Background: Thyroid nodules are an extremely common entity, and surgery is considered the ultimate diagnostic strategy in those with unclear malignant potential. Unfortunately, strategies aiming to predict the risk of malignancy have inadequate specificity. Our group recently found that the microenvironment of thyroid cancer is characterized by an enhanced immune invasion and activated immune response mediated by double-negative T lymphocytes (DN T) (CD3+CD4-CD8-), which are believed to enable or promote tumorigenesis. In the present work, we try to use the DN T cells' proportion in thyroid fine-needle aspiration (FNA) material as a predictor of the risk of malignancy.

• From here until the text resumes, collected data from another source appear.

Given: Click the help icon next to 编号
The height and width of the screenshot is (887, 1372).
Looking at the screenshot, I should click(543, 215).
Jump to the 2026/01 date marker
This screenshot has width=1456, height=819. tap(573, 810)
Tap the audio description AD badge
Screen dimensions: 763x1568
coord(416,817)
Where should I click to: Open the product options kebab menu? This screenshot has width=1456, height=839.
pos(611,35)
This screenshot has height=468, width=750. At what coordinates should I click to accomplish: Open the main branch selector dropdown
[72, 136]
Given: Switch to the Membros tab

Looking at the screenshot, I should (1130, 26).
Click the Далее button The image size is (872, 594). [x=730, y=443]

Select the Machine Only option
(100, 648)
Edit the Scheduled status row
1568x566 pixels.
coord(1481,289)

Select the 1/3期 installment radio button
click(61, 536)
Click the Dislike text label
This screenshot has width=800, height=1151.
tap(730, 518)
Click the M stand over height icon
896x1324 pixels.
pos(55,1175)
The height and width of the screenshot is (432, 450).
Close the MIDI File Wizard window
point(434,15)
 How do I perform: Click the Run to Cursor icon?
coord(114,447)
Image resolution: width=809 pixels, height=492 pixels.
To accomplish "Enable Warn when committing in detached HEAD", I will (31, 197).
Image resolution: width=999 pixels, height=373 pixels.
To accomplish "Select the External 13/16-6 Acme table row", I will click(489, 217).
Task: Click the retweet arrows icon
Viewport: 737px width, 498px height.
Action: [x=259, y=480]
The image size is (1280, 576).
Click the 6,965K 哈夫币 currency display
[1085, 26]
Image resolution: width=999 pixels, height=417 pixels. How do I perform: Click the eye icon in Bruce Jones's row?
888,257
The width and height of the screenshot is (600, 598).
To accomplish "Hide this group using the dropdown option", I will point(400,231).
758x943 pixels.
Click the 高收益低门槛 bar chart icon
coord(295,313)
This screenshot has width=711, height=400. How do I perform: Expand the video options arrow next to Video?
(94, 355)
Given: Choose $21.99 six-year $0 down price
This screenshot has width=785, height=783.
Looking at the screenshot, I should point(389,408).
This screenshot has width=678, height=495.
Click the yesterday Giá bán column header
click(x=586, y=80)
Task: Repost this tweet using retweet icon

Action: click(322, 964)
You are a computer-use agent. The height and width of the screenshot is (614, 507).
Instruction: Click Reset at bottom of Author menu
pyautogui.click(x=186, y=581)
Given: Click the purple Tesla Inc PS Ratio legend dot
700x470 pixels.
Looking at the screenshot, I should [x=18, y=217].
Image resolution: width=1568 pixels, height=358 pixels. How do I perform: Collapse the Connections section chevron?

Methods: We recruited 127 patients and obtained ultrasound-guided FNA samples from subjects with cytology-positive or suspicious for malignancy and from those with benign nodular goiter associated with compressive symptoms (such as dysphagia, shortness of breath, or hoarseness), Hashimoto thyroiditis, and Graves' disease. Out of 127, we investigated 46 FNA samples of patients who underwent total thyroidectomy and for which postoperative histological diagnosis by the academic pathologists was available. We specifically measured the number of cells expressing CD3+CD4-CD8- (DN T) as a function of total CD3+ cells in FNA samples using flow cytometry. We correlated their FNA DN T-cell proportions with the pathological findings. Results: The DN T cells were significantly more abundant in lymphocytic infiltrates of thyroid cancer cases compared to benign nodule controls (p < 0.0001). When the DN T-cell population exceeded a threshold of 9.14%, of total CD3+ cells, the negative likelihood ratio of being cancer-free was 0.034 (96.6% sensitivity, 95% CI, 0.915-1.000, p < 0.0001). DN T cells at <9.14% were not found in any subject with benign disease (specificity 100%). The high specificity of the test is promising, since it abolishes a false-positive diagnosis and in turn unnecessary surgical procedures. Conclusion: The present study proposes DN T cells' proportion as a preoperative diagnostic signature for thyroid cancer that with integration of RNA transcriptomics can provide a simplified technology based on the PCR assay for the ease of operation.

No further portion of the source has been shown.